ABSTRACT

It seems that in the case of fashion spreads lesbian visual pleasure disappears when it is with the grain. Fashion, perhaps, has an easier potential to provide pleasure for gay men, for whom an interest in fashion is often still coded as transgressive, than for lesbians, many of whom experienced fashion as a route to heterosexual conformity. Of course, other forms of lesbian culture, such as film and literature, do manage to produce lesbian pleasures with the grain. So what is specific about fashion? If it is the exercise of a subcultural competency in the act of interpretation that produces pleasure, rather than only the image itself, then maybe fashion with all its potential for visual splendour also needs to evoke narrative? It may be the potential to construct fantasy through narrativized readings that ensures the eroticized lesbian pleasures in the consumption of fashion imagery.
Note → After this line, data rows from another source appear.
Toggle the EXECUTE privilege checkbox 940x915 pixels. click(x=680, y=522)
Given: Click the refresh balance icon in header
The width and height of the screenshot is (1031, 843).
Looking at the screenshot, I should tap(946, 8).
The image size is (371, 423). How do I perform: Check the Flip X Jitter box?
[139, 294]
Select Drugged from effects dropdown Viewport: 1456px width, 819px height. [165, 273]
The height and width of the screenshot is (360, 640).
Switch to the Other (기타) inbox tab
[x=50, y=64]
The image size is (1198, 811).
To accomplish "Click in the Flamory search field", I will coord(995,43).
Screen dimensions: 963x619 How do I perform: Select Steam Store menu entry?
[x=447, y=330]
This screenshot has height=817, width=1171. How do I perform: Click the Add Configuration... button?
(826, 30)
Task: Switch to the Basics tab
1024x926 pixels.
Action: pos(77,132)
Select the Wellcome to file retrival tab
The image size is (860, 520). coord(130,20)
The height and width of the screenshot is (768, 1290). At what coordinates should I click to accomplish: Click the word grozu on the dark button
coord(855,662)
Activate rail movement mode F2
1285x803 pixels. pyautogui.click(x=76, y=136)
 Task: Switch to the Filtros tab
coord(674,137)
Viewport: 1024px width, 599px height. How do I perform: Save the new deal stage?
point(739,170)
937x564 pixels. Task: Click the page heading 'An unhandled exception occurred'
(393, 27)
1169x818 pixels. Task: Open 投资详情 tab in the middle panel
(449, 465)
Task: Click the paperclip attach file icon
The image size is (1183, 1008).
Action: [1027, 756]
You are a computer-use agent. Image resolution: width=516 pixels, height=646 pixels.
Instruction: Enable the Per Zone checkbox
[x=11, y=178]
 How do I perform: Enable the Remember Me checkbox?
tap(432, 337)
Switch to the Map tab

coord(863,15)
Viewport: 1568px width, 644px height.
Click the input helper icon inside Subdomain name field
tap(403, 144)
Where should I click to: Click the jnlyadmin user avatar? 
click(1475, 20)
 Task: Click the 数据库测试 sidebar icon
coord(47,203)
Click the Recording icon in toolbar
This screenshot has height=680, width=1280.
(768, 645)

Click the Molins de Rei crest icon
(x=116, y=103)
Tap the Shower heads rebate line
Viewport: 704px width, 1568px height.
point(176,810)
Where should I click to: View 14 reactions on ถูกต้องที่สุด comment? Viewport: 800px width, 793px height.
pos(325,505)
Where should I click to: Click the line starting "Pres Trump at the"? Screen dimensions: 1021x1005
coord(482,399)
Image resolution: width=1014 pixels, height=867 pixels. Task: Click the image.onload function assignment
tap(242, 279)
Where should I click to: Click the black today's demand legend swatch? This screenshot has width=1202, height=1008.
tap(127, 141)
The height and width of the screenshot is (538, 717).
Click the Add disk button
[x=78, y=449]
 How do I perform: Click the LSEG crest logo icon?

Certainly, some narratives can more easily be made to bear same-sex investments than others, but it is probably the absence of narrative in many Diva spreads that accounts for their lukewarm reception. Of course, effectively constructing the sort of rich and evocative narrative structures that are so pleasurable in mainstream fashion spreads also tends to cost money, so access to higher production values as well as editorial choice would have an impact here. But it does seem that the more suggestive a spread was, the more my totally unrepresentative group of viewers liked them. But an investment in narrative need not necessarily have to be against the grain, although the reception of gay magazines suggests that lesbian and gay consumers do prefer to read oppositionally. This may be a learned habit, shared with other groups marginalized from or ‘misrepresented’ in dominant forms of culture (hooks, 1992), but it does not explain why many heterosexuals, who might be seen as not very marginal, also who prefer the connoted to the denoted. If there is a specifically subcultural investment in oppositional reading practices, how does this transfer to artifacts with subcultural conditions of production?